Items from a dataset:
____________

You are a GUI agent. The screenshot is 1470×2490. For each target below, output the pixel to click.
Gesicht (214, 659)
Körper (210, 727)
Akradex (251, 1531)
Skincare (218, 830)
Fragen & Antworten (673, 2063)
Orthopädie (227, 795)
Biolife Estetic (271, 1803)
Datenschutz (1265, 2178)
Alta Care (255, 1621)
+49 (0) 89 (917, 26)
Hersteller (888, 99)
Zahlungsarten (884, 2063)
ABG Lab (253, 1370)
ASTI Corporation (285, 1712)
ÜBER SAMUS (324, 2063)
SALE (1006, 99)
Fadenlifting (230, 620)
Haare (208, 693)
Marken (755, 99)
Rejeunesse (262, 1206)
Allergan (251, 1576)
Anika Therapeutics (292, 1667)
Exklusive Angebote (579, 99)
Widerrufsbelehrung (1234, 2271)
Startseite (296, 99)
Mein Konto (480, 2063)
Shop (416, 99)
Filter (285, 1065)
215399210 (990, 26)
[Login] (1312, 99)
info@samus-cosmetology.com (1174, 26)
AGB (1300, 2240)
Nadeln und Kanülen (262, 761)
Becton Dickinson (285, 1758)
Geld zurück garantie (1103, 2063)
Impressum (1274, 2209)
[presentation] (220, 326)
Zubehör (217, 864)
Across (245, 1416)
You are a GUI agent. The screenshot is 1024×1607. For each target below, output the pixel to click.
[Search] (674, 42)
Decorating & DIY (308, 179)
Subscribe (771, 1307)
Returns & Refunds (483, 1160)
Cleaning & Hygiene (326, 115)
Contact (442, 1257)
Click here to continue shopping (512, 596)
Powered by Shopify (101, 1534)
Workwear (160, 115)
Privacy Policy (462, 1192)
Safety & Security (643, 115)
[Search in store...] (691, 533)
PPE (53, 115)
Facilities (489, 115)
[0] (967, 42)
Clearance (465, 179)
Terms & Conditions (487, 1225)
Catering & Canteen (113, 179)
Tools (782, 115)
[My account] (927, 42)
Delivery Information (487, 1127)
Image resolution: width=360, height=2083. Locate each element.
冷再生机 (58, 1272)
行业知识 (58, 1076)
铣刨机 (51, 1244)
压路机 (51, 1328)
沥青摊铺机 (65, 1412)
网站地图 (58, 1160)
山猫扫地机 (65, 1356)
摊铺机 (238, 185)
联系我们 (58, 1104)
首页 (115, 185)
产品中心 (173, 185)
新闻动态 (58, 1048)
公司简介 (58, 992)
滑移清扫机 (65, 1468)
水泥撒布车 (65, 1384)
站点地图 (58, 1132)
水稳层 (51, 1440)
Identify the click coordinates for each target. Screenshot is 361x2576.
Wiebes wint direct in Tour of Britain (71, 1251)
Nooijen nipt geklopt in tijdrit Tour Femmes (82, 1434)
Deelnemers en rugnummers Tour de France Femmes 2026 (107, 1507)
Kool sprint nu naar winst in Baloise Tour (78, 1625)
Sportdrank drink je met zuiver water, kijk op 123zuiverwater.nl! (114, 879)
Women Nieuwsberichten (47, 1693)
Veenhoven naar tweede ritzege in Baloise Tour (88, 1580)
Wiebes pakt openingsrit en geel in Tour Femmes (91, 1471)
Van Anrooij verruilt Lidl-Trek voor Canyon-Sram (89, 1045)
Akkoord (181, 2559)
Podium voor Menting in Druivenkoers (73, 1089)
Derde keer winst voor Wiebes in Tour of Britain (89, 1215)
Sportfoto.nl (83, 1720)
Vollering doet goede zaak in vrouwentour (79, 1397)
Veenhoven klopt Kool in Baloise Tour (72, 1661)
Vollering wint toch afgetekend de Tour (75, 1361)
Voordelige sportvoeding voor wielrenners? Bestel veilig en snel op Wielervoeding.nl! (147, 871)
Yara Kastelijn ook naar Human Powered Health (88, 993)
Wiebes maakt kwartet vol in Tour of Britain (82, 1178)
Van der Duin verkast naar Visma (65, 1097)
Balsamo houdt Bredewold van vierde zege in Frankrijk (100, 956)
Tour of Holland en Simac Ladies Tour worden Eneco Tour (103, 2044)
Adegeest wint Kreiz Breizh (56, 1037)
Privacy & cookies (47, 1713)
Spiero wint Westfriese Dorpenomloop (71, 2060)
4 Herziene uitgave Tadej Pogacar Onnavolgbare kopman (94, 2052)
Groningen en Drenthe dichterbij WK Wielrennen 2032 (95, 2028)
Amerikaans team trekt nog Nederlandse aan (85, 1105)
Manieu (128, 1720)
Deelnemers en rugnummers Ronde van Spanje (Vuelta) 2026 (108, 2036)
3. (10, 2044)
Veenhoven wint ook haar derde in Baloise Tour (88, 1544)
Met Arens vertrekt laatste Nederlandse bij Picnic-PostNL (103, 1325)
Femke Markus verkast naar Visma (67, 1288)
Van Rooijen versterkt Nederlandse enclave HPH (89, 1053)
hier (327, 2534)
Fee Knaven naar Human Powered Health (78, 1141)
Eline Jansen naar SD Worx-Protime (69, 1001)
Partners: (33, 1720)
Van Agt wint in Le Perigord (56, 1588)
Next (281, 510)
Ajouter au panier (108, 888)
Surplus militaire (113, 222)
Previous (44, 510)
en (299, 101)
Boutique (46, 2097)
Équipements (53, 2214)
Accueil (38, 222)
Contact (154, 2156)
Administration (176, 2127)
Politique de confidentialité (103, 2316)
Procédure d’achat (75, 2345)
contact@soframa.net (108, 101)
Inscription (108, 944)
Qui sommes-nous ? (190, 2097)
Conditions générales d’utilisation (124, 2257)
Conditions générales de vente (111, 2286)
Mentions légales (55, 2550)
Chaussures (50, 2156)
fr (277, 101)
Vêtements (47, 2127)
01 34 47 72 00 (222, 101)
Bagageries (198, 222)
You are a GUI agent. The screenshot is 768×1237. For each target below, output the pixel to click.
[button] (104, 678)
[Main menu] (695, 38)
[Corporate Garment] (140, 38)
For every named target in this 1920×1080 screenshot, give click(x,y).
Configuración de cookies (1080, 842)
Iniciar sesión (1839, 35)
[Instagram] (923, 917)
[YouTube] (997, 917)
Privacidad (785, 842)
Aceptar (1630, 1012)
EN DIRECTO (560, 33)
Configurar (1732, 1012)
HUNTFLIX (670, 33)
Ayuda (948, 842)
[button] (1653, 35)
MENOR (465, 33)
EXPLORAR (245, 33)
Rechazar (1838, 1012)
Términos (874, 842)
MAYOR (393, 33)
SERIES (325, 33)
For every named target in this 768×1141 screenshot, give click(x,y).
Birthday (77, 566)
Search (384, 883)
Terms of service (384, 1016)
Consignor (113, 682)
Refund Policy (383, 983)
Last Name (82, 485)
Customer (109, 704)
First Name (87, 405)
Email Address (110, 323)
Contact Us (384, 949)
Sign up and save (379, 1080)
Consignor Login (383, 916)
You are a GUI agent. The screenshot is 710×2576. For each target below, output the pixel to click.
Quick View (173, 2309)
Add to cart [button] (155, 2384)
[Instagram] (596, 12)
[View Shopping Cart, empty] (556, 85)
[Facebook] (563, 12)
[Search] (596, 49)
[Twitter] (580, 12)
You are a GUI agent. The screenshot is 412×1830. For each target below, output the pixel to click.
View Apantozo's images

____________

=== Exercise details ===
Go through the records above and, whenever a line includes the word "winst", copy it.

=== Result of the exercise ===
Kool sprint nu naar winst in Baloise Tour (78, 1625)
Derde keer winst voor Wiebes in Tour of Britain (89, 1215)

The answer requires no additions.